A. We are still in the midst of a deleveraging process that is getting bigger, not smaller, and is being fueled by a turnaround in housing, financial services, as well as the turnaround in the consumer.
In the process, we are redefining the financial landscape. We are not doing it with a plan, but in reaction to a crisis. At some point we’ll need to reconcile all the facts on the ground. (The financial system) is going to come back in a slimmer and more stable mode. We just have to navigate the journey.
Rob Arnott, chairman of investment advisory firm Research Affiliates
Q. You were pretty bearish in June. What’s next?
A. Many consumers have been hoping this thing would just pass. Now the impact is real. They are starting to realize, “Boy, this is turning out to be fairly serious.” Whether it is the homeowner facing higher mortgage rates or even foreclosure, or the person worried whether the ripple effects from financial services will reduce sales at companies and produce more layoffs, the consumer shoe has yet to drop.
Lawrence Kotlikoff, professor of economics at Boston University and president of Economic Security Planning
Q. What went wrong?
A. The Treasury and Fed's method of help is hurting. They come to "rescue" entity X and everyone sees from Bear’s that their rescue operations entail wiping out shareholders, so everyone figures that X's equity is about to be wiped out and no one buys X's shares or wants to continue doing business with X, so X fails.
The government should have bought Fannie Mae and Freddie Mac stock and changed its managers, but kept it private. It's now taken on over $5 trillion in debts with no clear idea what the assets are.

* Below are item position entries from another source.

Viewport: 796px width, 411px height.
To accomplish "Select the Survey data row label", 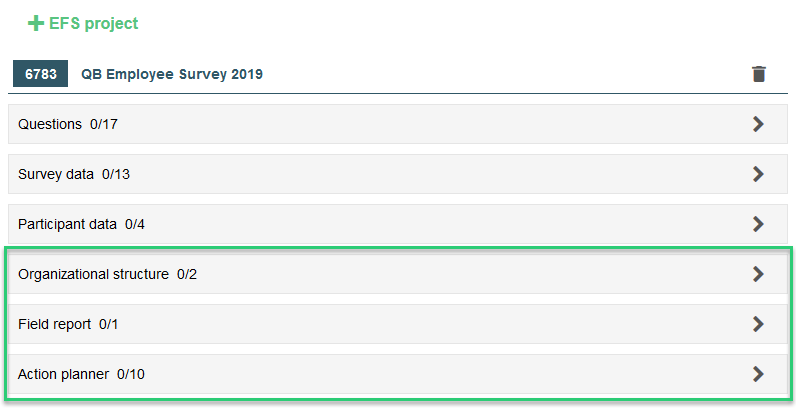I will coord(56,174).
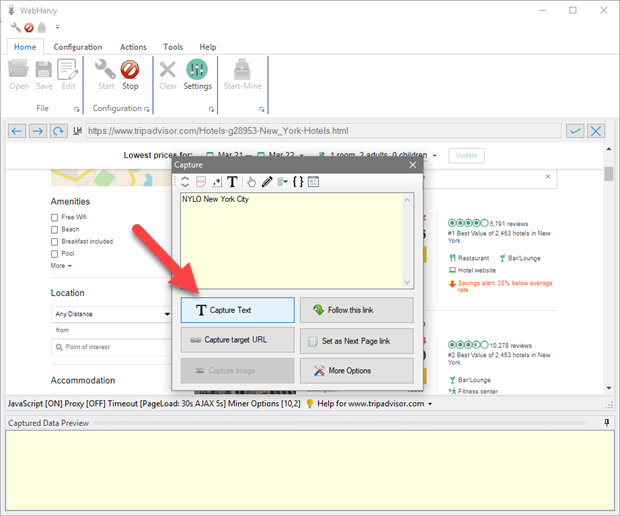Click the hand pointer icon in Capture toolbar
Viewport: 620px width, 516px height.
coord(251,182)
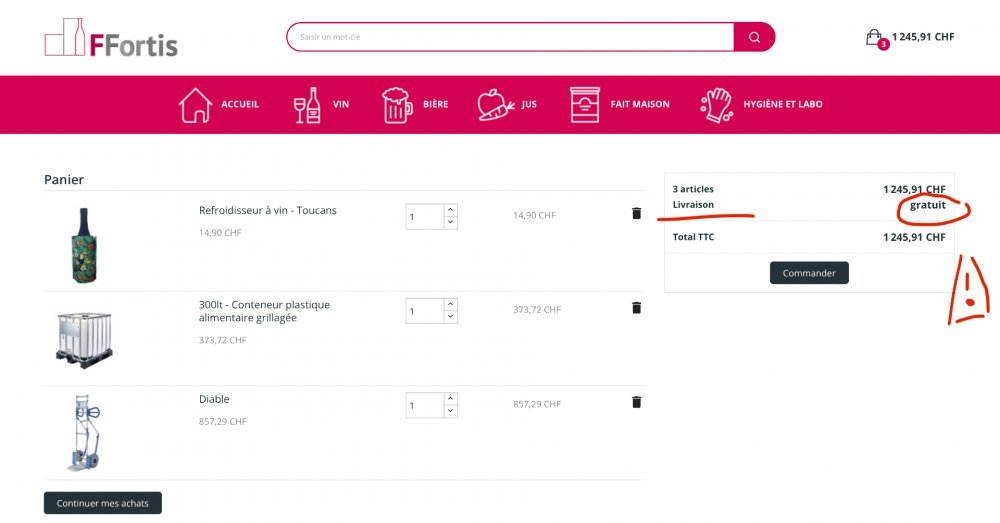
Task: Decrease quantity of 300lt Conteneur
Action: point(450,317)
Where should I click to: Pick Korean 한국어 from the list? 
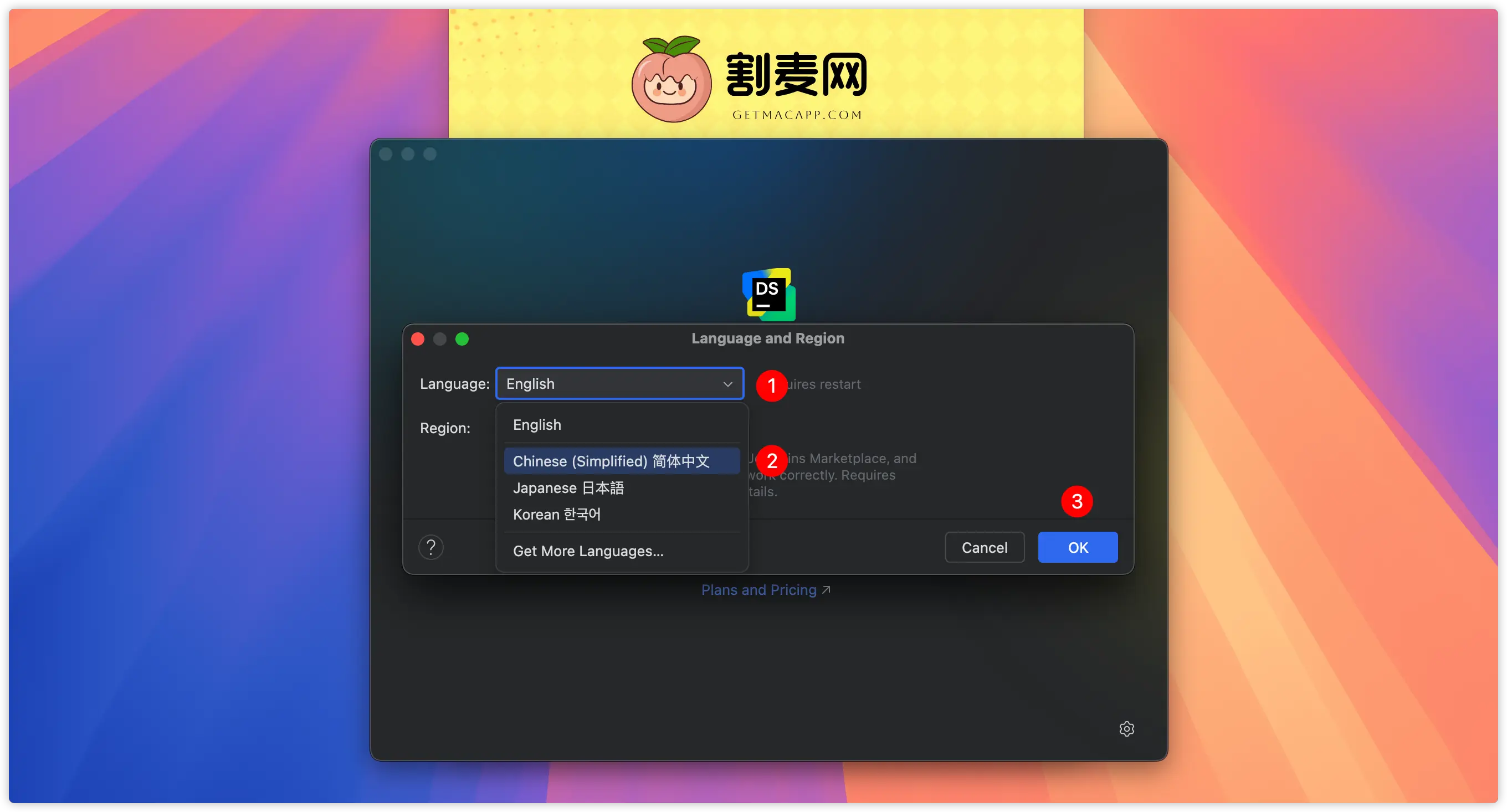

The government should have lent money to Lehman to keep it going rather than close it off from the discount window, which was telling the market that, "Gee, Uncle Sam doesn't trust Lehman and you probably shouldn't either." In other words, the government's ham-handed help is making matters worse.
Azim Nakhooda, financial adviser and principal at Cedar Brook Financial Partners
Q. What should a sophisticated investor do right now?
A. Adopt an institutional (versus retail) approach to this market. Specifically, allocate only an institutional segment to the equity capital markets – in all market conditions. For the core base of the portfolio, consider a mindset change toward other alternative asset classes: real estate, commodities, private equity, hedging, secured assets, etc.
This is the only way to truly compartmentalize volatility in these markets.
Scott Thomas, financial adviser at The Financial Farmer
Q. What are you worried about right now?
A. AIG is a potentially bigger long term effect on most Americans than Lehman Bros in my view for the following reason: Insurance carriers in aggregate will adjust how they invest and will move to more conservative approach and we should expect great premiums in all areas of insurance coverage. When investment performance has been greater in the past for insurance carriers they are more aggressive towards gaining market share and lower pricing.